L'affaire de trois homosexuels présumés renvoyée au 5 décembre
Le juge a refusé de s'exprimer sur la demande d'annulation de procédure de Me Alice Nkom, qui plaidait le vice de forme.
La juge en charge du dossier de trois homosexuels présumés arrêtés le 30 août à Douala (lire Quotidien du 26 octobre) n'a pas statué, "comme l'exigent les règles de droit commun", sur la demande d'annulation de procédure faite le 7 novembre par l'avocate Alice Nkom. L'association Alternatives-Cameroun explique que la magistrate a préféré renvoyer l'affaire au 5 décembre pour comparution des témoins. Me Nkom avait pourtant fait valoir qu'il y avait vice de forme puisque ses clients sont détenus alors qu'ils n'ont pas été surpris en "flagrant délit d'homosexualité", ce qui constitue une infraction de l'article 12 du code pénal.

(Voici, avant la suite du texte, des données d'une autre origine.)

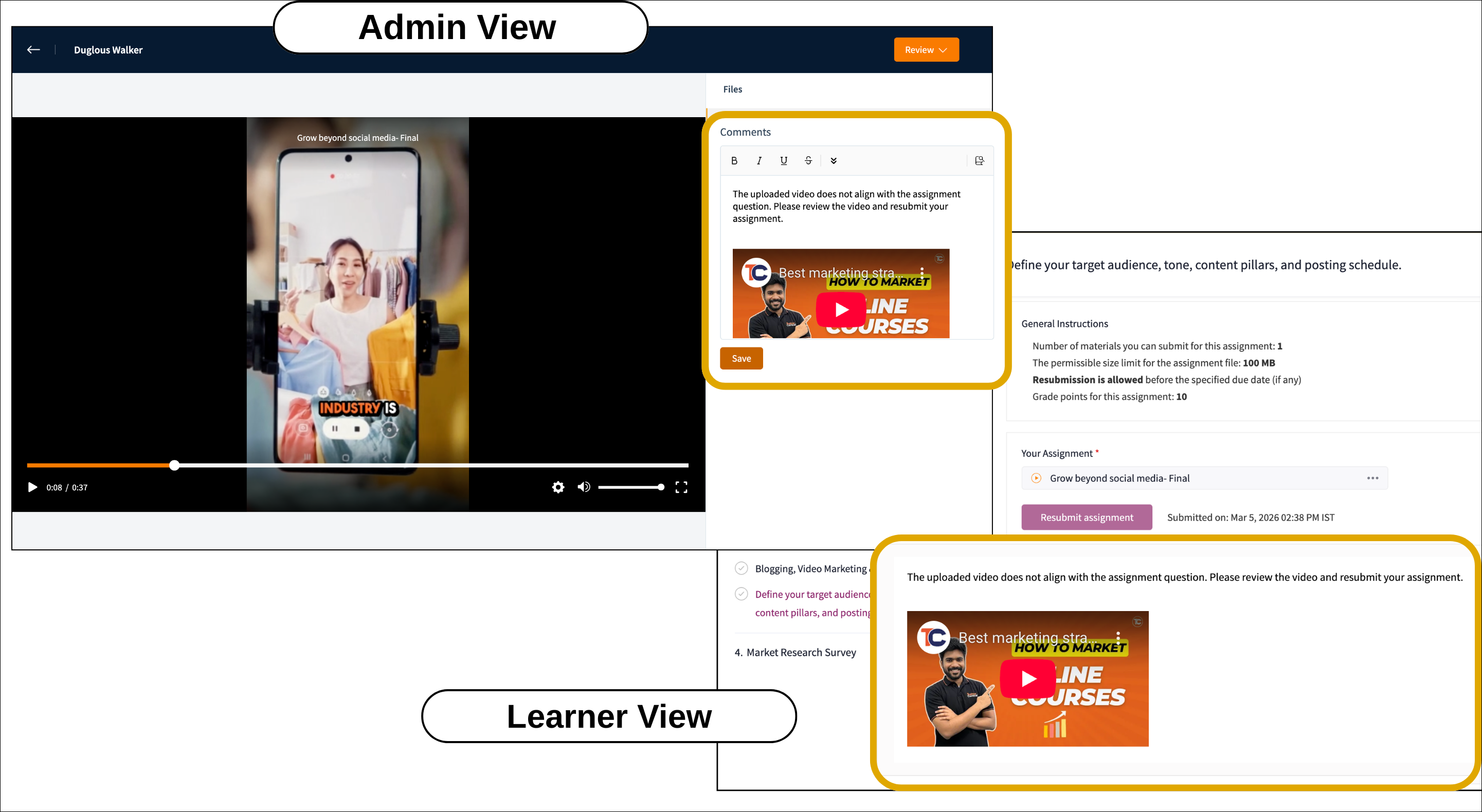Open the Review dropdown button

926,50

La présidente de l'Association de défense de l'homosexualité a également soulevé la violation de l'article 118, alinéa 2, qui stipule que "toute personne ayant une résidence connue peut, sauf cas de crime ou de délit flagrant et s'il existe contre elle des indices graves et concordants, faire l'objet d'une mesure de garde à vue". À noter que, lors d'une visite aux six homosexuels présumés incarcérés à la prison de New-Bell, Alternatives Cameroun a pris connaissance des "mauvais traitements dont ils sont victimes", tels que des "menaces verbales et corporelles, du chantage, du harcèlement sexuel". L'association, qui leur a apporté un peu d'argent, rapporte que l'un des hommes "présentait encore des séquelles d'une agression subie d'un autre prisonnier qui "ne supporterait pas des pédés dans sa cellule". Un autre souffrirait de la fièvre jaune.